> [Supplied information]:

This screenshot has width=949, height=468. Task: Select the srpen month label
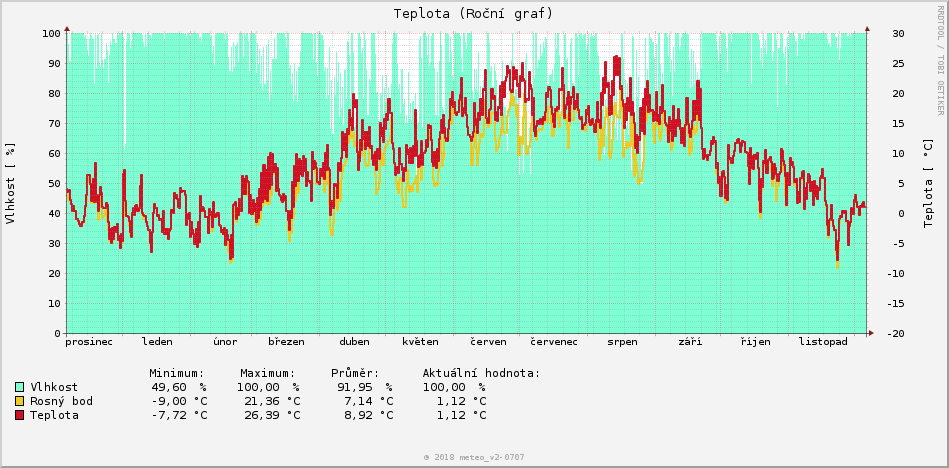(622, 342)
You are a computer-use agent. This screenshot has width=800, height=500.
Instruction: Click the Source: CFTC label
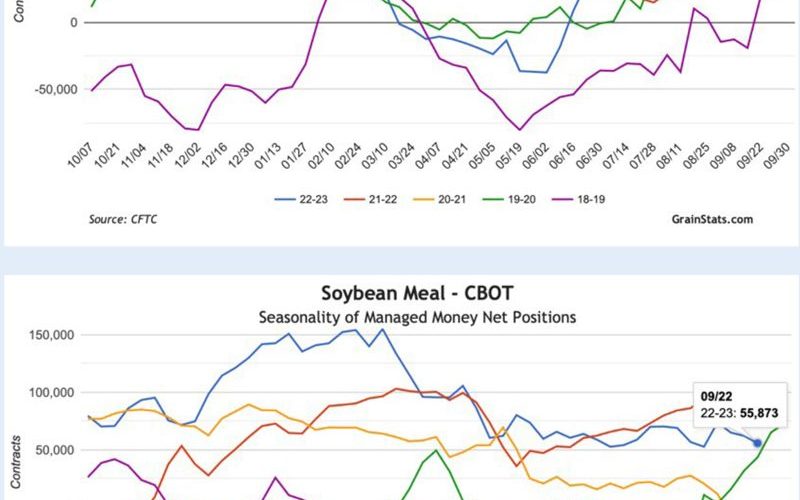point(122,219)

> [Requirement]: Only the lines from the one containing "You are a computer-use" through the final line of the records should be retyped, exactly, with every picture omitted.

> [Written reply]:
You are a computer-use agent. This screenshot has width=800, height=500.
Instruction: Click the Source: CFTC label
point(122,219)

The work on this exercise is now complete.